Personal information
- Date of birth: 9 August 2004 (age 22)
- Place of birth: Czech Republic
- Height: 1.85 m (6 ft 1 in)
- Position: Midfielder

Team information
- Current team: Mladá Boleslav (on loan from Baník Ostrava)
- Number: 14

Youth career
- 2011–2014: Vítkovice
- 2014–2020: Baník Ostrava
- 2020–2023: Inter Milan

Senior career*
- Years: Team / Apps / (Gls)
- 2023–: Baník Ostrava / 16 / (0)
- 2025–2026: → Ružomberok (loan) / 25 / (0)
- 2026–: → Mladá Boleslav (loan) / 0 / (0)

International career
- 2018–2019: Czech Republic U15 / 10 / (0)
- 2019–2020: Czech Republic U16 / 6 / (0)
- 2021–2022: Czech Republic U18 / 13 / (3)
- 2022–2023: Czech Republic U19 / 3 / (0)
- 2023–2024: Czech Republic U20 / 5 / (0)

= Samuel Grygar =

Czech footballer (born 2004)

Samuel Grygar (born 9 August 2004) is a Czech professional footballer who currently plays as a midfielder for Mladá Boleslav on loan from Baník Ostrava.

== Club career ==
Grygar started his career in the MFK Vítkovice youth academy, playing there for 3 years.

=== Inter Milan youth ===
In September 2020, he transferred from Baník Ostrava to the Italian club Inter Milan, where he began playing for the youth team there.

Grygar won the Primavera, the Italian junior league, with Inter in 2022. He occasionally trained with the A-team, but did not play in a match.

=== Baník Ostrava ===
Grygar became a Baník player again in the summer of 2023. After three seasons at the Italian Inter, he signed a four-year contract with the club. He made his league debut on 17 March 2024 in a 1–0 win against Pardubice, when he replaced Jiří Boula as a substitute in the 90th minute.

=== Loan to MFK Ružomberok ===
On 15 July 2025, it was announced that Grygar would be joining Slovak First League club MFK Ružomberok on a loan. He started his loan in the worst possible way, during a pre-season training session with Romanian side Voluntari, Grygar was fouled hard by an opponent, injuring ligaments in his ankle.

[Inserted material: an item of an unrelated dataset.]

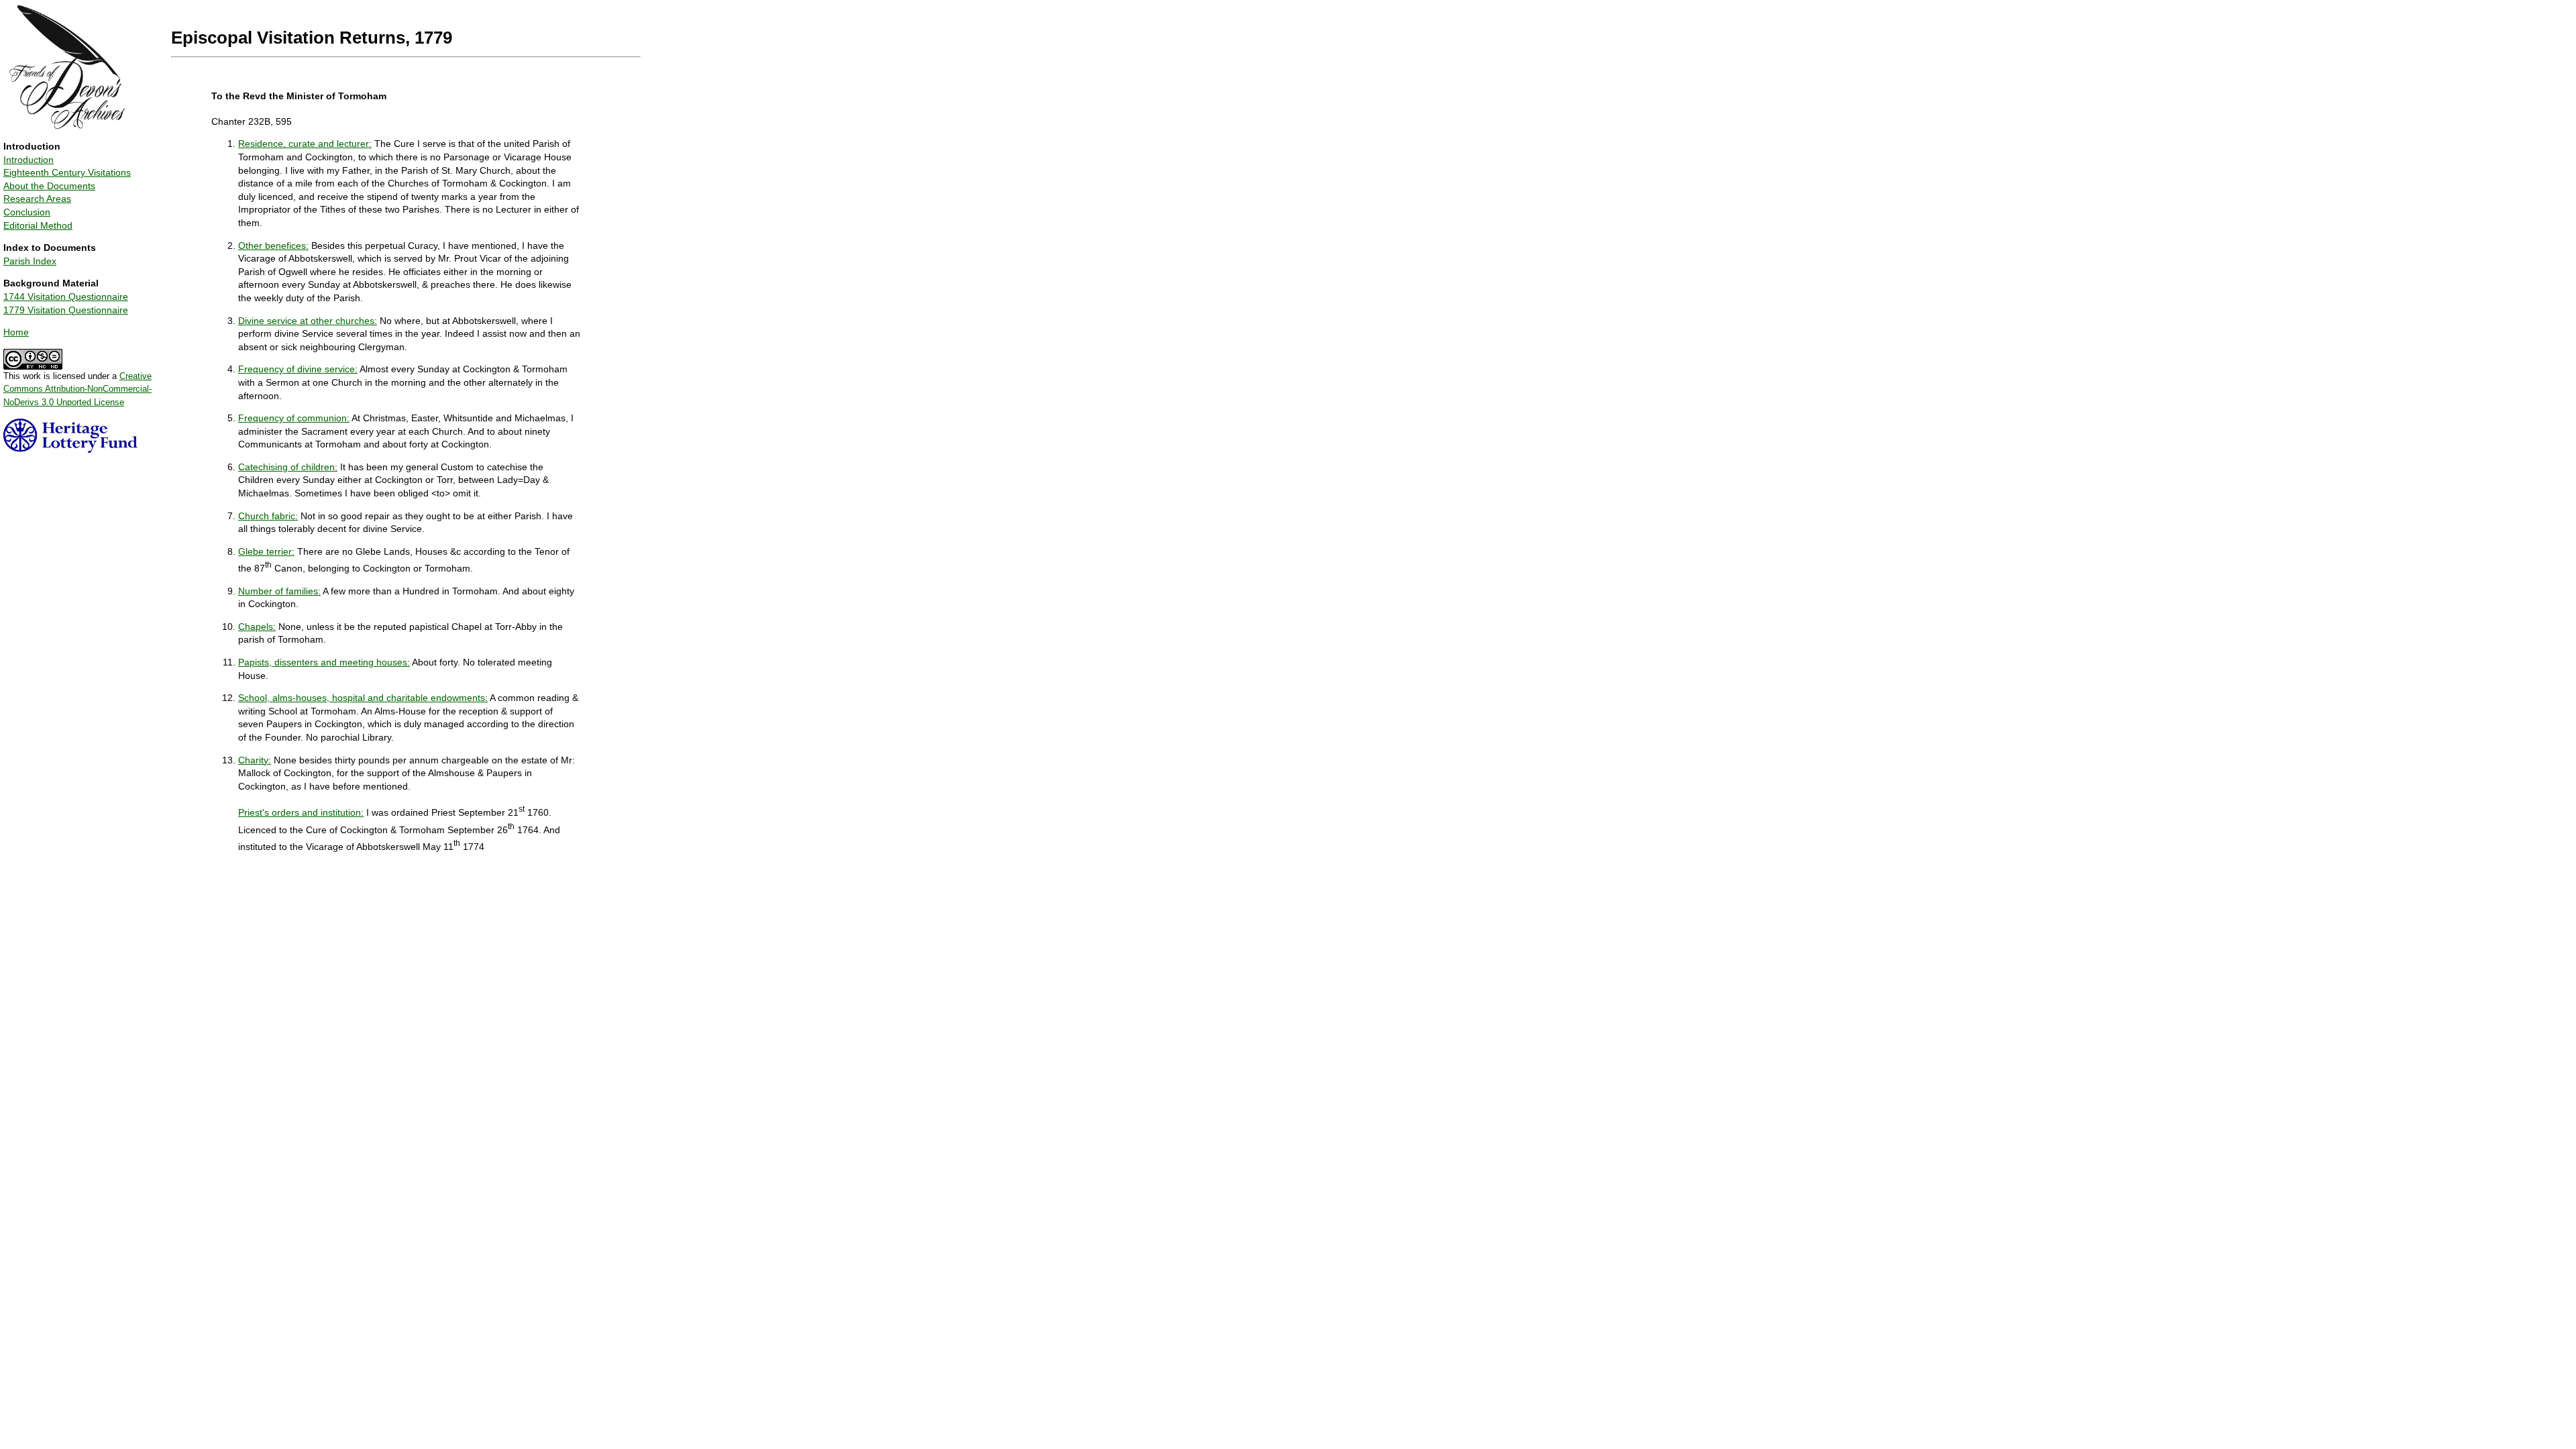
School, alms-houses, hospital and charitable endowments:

Grygar made his debut for Ružomberok on 16 August 2025, coming on as a substitute in the 65th minute for Timotej Múdry. He was not able to make an impact in a 1–0 loss against Zemplín Michalovce. Grygar would receive his first start for Ružomberok in a 3–1 loss against FC Košice, playing 71st minutes. He featured in a historic 2–1 away win against ŠK Slovan Bratislava. Grygar's first goal contribution would come in a 2–1 win against MŠK Žilina, assisting a goal scored by Adam Tučný.

=== Loan to Mladá Boleslav ===
On 19 August 2026, Grygar joined Mladá Boleslav on a one-year loan deal with an option to make the transfer permanent.